Then in May of 2023 Maersk sold the ship to MSC and with a few swipes of the paint brush it became MSC Surabaya VIII. (The Roman Numeral VIII for number 8 indicates that the ship has a container capacity greater than 8,000 TEU. In fact the stated capacity is now 8400 TEU.)

While MSC was buying up ships at an astonishing rate (and possibly for inflated prices) and ordering more to boot, Maersk was not buying or ordering. They in fact ceded the position as world's largest container line to MSC and decided to focus more on logistics and service. It is doubly odd that they would even sell a ship to their fiercest competitor. (MSC's CEO, since 2020, was formerly with Maersk!)

The swipe of the brush did not extend to the rust streaks on the ship's hull, but did manage to cover the Maersk banner with more Maersk blue. No paint was wasted painting between the letters either! Perhaps they found just enough left over in the ship's paint locker.

The ship is not expected for a drydocking any time soon, so it may be quite a while - if ever - that the ship gets the black hull of most MSC ships. The next regular drydocking would be for the ship's twentieth anniversary and by then there will a glut of ships as new ships are being delivered all the time. MSC is well known for operating older ships, but even they may be over capacity by 2026.

Story 2

The second story is also told in paint and involves the Canadian flag tanker Algoberta. In December 2022 Algoma Tankers announced the purchase of three tankers that were operating in Europe. Two  sisters the Chantaco and Chiberta were built in 2007 in Tuzla, Turkey by RMK Marine. Chantaco arrived in Halifax soon after and was renamed Algotitan and in March of 2023 the Chiberta arrived in Canada, sailing directly to Sarnia, ON where it was renamed Algoberta, its new name, playing off the name of the province of Alberta with the ship's former name. (It was registered in Halifax as of April 5, 2023).

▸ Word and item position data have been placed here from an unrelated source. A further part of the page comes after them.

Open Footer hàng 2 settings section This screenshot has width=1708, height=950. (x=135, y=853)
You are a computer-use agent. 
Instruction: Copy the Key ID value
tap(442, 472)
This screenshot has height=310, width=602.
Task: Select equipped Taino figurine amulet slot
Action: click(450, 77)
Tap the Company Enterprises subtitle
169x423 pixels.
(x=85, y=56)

No paint was apparently saved in the renaming process as the new name was freshly inscribed above the original, as I noted this morning. The old name was painted over with one thin coat of black.

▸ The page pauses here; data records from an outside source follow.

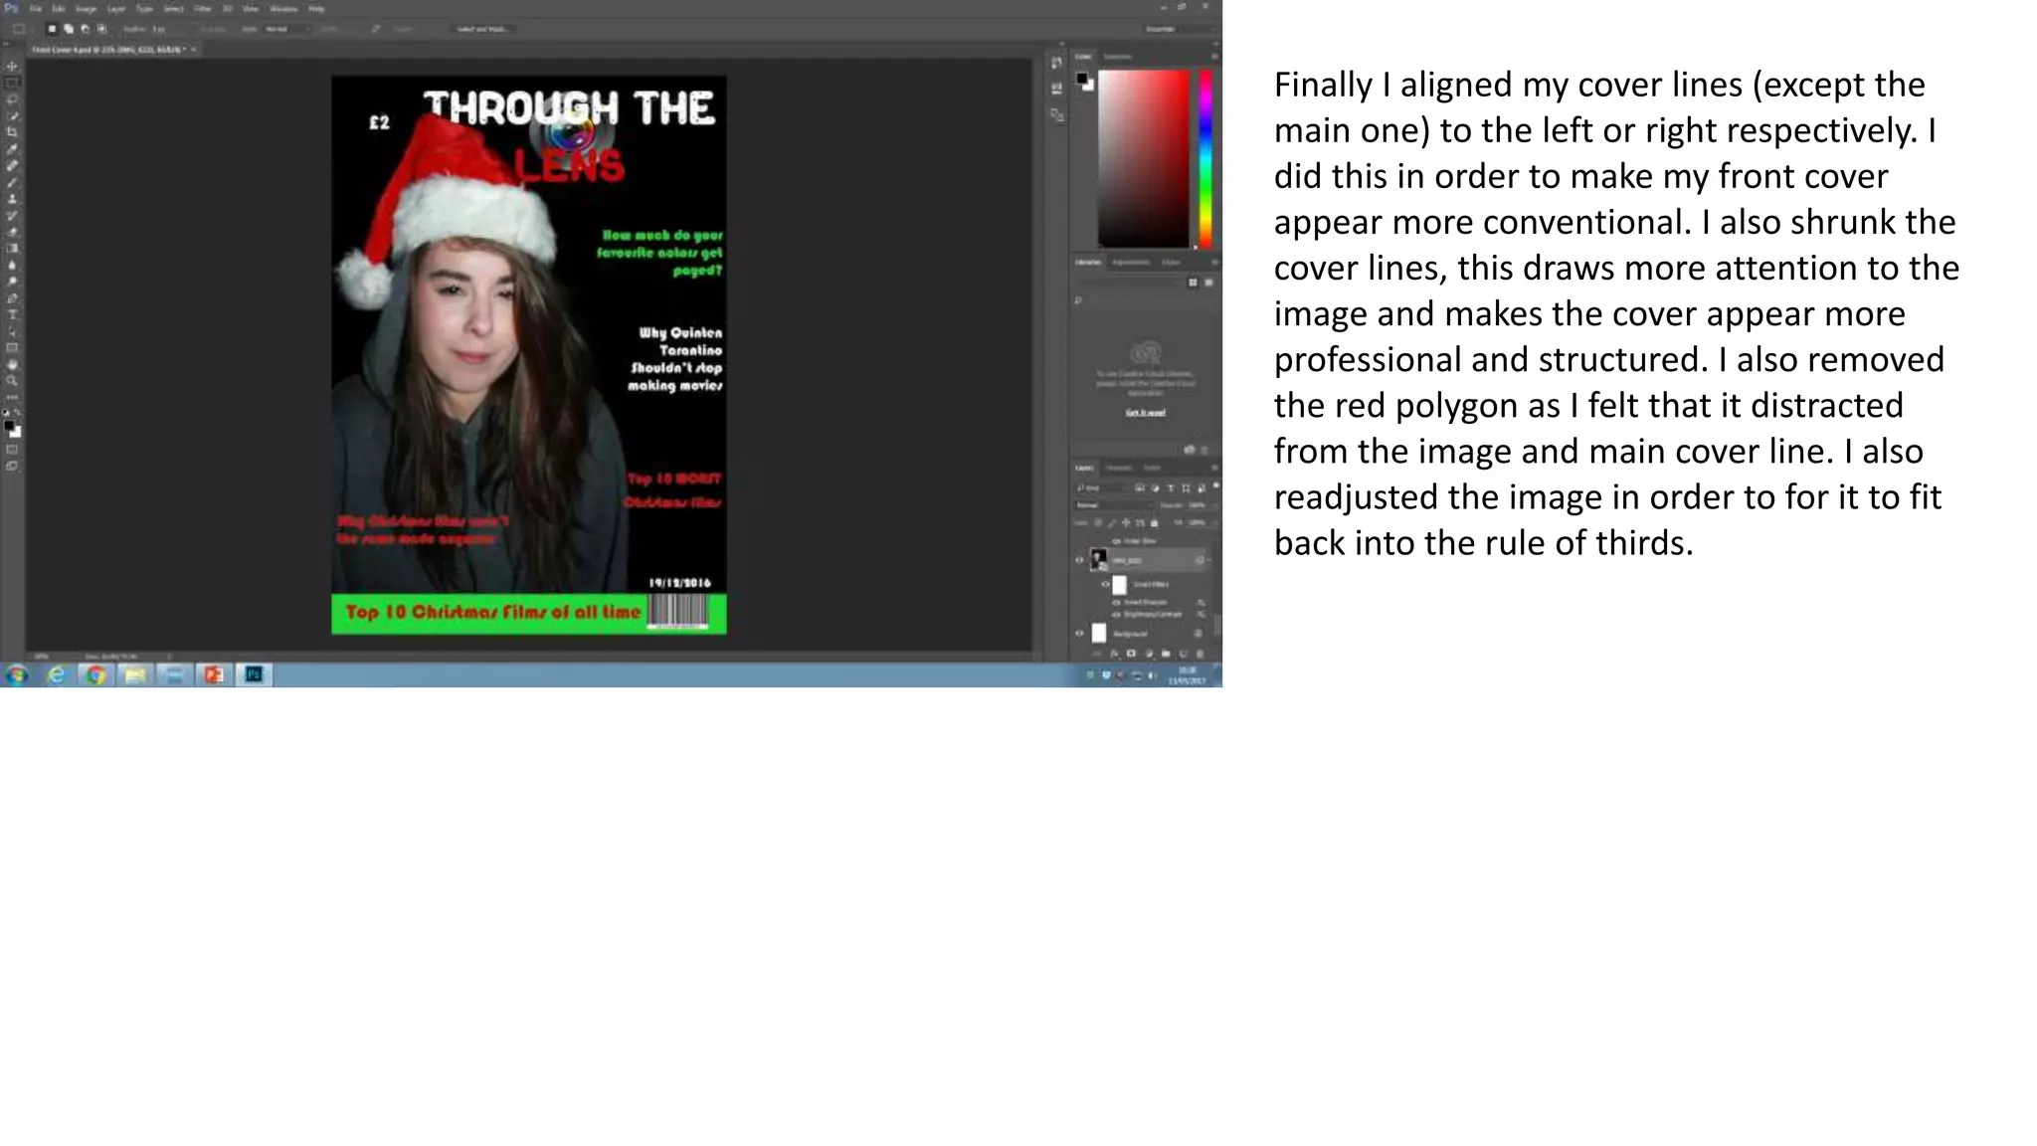Screen dimensions: 2037x1146
Task: Switch to the Swatches tab
Action: point(1118,57)
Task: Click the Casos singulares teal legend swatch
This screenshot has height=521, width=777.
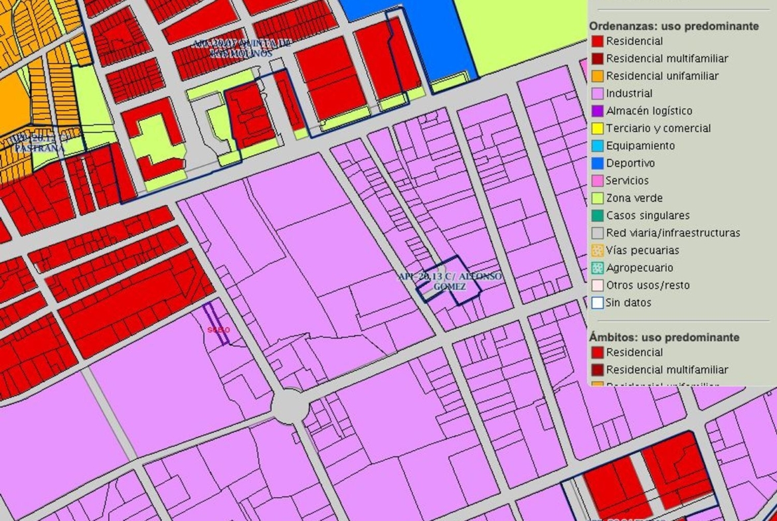Action: click(597, 216)
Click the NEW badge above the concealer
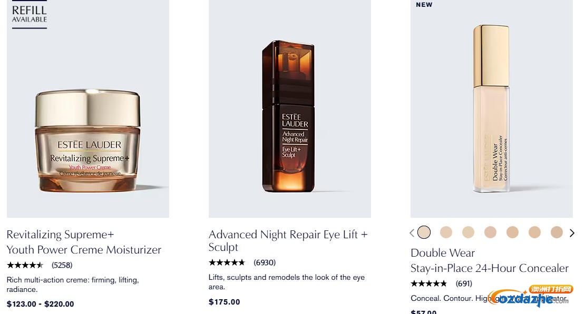The image size is (585, 314). click(424, 5)
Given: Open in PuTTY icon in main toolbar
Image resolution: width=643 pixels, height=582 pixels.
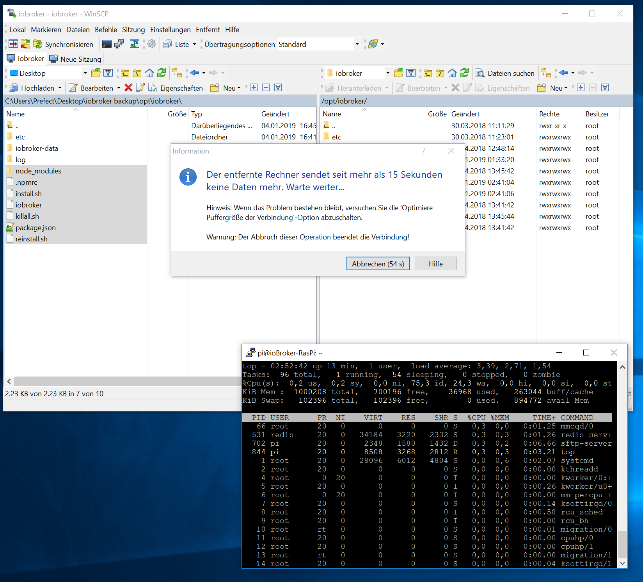Looking at the screenshot, I should click(x=119, y=44).
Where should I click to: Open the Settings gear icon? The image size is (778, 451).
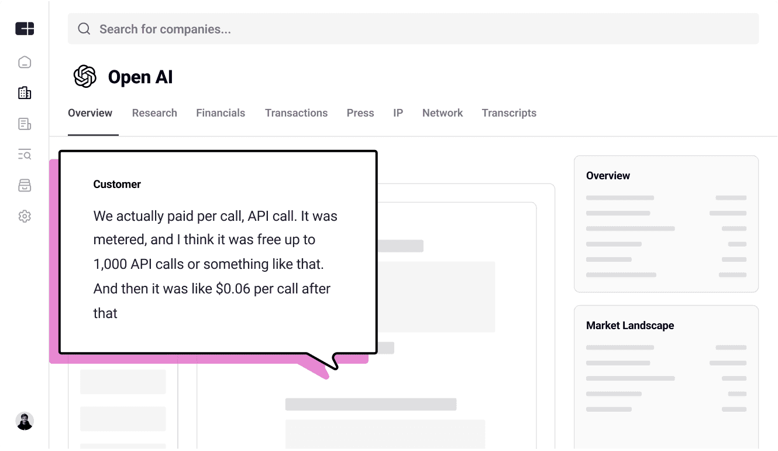pos(25,216)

The raised letters of the former name are welded to the hull and will take some effort to remove. Also with this ship, it will someday be repainted in the owner's very deep blue hull colour, but that is a drydock job. The current black paint is in very good shape, so there is likely no rush.

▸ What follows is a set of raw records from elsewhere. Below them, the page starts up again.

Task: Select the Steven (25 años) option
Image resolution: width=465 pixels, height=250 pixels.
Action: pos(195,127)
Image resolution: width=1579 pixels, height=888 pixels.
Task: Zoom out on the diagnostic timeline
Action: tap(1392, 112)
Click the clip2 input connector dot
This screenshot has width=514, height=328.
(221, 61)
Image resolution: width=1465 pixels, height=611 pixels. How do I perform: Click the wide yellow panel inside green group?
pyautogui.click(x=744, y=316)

The Algoberta, 11,799 gt, 18,734 dwt arrived in Halifax October 22 from Imperial Oil's refinery in Nanticoke, ON. Once it had off loaded at Imperial Oil it moved to Pier 9C where it will remain awaiting orders due to the strike of St.Lawrence Seaway workers. The ship cannot return to the Great Lakes until the strike is settled, but it may be dispatched elsewhere for cargo if supplies of gasoline or other fuels begin to run low.

The third ship that Algoma acquired is the Birgit Knutsen and it remained under Maltese registry, but came to Canada in August. As of September 1 it began operating under a coasting license between Sarnia, Nanticoke and Montreal, Sorel and eastern Canada ports.  As of October 19 the ship has been idled in Sarnia. Its coasting license lapses on October 31. I am assuming that Algoma's intention was to operate it again internationally before bringing it under Canadian flag, perhaps next year. However with the Seaway strike there may have to be a change in plans.